Succession has mastered the hour-long drama by making each episode a self-contained explosion: "Lots of TV series have tried similar slow-burn strategies, and, especially within the past several years, the results have tended to range from mild disappointment to spectacular failure," says Kathryn VanArendonk. "It’s Hang On Until Episode 8 When It Gets Good Syndrome, the thing that happens when a show is too focused on kicking the can down the road, promising that delayed gratification will be better than immediate pleasure. You could also call it Ozark Syndrome, or House of Cards/Man in the High Castle/Daredevil Syndrome. It is generally but not exclusively Streaming Drama Syndrome, an issue that plenty of non-streaming series have also suffered from. (Game of Thrones, here’s looking at you!) The thing Succession has figured out, the structure that inoculates it from boggy, “you can only appreciate it when you see the whole season” storytelling, is that Succession builds an episode better than any hourlong show on TV right now."
Succession mirrors how mediocrity combined with ruthlessness can lead to success in America: "Succession is the perfect show for the era of Donald Trump, because it's a show exposing the lie that is the myth of the American meritocracy," says Amanda Marcotte. "In its highly stylized and darkly hilarious way, Succession plugs right into the current American moment, where we're coming to the collective realization that the wealthy class that controls so much of our politics and our society is a bee's hive of morons who are simply coasting on luck, privilege, and a system that favors the wealthy at the expense of everyone else.
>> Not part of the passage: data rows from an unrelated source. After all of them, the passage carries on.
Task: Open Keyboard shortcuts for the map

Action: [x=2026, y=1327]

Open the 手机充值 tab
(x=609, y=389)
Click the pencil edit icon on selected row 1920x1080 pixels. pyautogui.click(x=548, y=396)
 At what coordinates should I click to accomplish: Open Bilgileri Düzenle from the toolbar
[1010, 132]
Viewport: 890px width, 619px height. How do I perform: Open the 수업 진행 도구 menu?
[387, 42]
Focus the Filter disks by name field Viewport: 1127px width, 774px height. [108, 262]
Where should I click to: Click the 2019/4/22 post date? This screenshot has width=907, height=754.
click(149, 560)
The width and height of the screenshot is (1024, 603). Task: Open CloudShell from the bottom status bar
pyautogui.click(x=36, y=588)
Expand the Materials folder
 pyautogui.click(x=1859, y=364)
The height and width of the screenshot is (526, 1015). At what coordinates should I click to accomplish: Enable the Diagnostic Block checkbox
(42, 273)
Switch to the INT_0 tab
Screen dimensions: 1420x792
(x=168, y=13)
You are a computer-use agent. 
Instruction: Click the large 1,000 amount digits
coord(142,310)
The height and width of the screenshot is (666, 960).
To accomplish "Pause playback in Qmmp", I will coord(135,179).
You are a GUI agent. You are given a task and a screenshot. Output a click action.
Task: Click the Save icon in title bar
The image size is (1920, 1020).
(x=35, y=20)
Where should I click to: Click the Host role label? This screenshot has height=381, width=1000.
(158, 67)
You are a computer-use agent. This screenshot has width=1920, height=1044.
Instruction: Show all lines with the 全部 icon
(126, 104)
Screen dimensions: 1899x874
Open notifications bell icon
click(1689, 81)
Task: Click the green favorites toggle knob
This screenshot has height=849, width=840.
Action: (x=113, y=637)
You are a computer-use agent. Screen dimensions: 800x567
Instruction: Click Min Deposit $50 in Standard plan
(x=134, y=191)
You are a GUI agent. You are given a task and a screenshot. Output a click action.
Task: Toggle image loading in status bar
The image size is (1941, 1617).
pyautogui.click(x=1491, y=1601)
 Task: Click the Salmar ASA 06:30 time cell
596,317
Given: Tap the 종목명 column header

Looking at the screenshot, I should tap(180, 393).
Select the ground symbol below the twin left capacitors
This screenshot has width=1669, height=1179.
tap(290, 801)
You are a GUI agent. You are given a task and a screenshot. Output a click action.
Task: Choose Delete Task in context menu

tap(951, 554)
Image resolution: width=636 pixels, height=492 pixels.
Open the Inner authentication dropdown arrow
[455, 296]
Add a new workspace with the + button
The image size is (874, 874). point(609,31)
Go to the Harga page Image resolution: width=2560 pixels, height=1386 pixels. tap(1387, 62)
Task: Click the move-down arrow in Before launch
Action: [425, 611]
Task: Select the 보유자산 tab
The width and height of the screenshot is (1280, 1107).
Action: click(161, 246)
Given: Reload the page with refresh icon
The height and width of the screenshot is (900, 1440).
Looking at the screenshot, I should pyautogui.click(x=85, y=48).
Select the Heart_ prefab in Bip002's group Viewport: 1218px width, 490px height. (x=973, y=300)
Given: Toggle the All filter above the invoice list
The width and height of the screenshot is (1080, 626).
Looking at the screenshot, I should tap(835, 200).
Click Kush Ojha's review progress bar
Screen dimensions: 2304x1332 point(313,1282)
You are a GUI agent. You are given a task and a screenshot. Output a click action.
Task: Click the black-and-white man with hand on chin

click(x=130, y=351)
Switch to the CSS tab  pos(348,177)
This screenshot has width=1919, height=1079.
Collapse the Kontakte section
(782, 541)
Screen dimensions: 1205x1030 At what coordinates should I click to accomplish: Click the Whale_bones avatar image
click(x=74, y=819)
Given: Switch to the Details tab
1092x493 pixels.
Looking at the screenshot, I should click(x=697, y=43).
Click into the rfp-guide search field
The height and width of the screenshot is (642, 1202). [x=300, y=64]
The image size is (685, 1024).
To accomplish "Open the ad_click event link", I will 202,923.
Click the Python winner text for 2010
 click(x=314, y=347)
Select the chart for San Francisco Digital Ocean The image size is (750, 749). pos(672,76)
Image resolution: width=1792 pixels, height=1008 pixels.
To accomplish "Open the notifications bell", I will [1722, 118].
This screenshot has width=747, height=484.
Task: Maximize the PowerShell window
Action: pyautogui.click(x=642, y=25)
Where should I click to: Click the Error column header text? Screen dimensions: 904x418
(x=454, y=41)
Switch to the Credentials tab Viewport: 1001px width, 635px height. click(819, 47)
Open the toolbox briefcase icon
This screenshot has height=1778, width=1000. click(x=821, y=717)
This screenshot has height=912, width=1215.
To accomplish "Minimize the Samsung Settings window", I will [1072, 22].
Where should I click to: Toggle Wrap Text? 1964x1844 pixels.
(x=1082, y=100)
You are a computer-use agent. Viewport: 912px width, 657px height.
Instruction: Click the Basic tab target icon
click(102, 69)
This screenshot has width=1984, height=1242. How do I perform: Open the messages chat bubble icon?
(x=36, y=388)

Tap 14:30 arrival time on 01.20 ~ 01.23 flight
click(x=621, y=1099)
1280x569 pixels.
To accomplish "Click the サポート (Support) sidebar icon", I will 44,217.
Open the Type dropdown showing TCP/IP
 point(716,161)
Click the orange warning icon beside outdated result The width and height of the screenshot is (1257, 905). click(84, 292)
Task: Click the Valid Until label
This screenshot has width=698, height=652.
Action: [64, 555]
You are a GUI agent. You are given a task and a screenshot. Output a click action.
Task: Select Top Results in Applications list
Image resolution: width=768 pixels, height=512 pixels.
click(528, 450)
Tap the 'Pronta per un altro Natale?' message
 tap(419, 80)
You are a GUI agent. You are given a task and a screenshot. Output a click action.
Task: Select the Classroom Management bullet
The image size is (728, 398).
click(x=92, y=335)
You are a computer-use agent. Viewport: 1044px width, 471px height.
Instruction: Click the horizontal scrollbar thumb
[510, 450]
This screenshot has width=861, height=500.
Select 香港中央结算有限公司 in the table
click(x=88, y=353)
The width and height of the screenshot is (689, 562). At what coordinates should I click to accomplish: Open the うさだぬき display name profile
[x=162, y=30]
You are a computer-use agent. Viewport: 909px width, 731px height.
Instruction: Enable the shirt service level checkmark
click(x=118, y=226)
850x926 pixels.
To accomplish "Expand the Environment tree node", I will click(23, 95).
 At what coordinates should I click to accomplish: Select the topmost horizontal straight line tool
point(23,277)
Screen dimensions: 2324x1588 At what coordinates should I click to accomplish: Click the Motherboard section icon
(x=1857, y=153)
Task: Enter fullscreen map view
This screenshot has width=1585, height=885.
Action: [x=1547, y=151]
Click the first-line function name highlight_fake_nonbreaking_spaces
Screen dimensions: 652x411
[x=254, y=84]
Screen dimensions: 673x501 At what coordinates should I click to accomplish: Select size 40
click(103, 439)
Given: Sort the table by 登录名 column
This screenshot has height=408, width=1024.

And, if anything, the worst among us are actually best positioned to succeed in our deeply broken social systems."
Media have a masochistic love affair with Succession: "Throughout Succession's recent season, every Sunday night, media Twitter lit up the timeline with wry jokes, memes, and references to the latest episode, particularly those most relatably scathing to our chosen industry: the ever-shifting hellscape known as digital media," says Alex Zaragoza. "While the show isn't a ratings juggernaut in the vein of Game of Thrones, its finale, which aired this week, pulled in 1.1 million viewers. But looking at Twitter, it felt like 900,000 of those viewers were New York-based media professionals. Granted, if you reside within the echo chamber of the industry, that effect will happen. This all begs the question: Who's watching Succession besides navel-gazing media professionals?"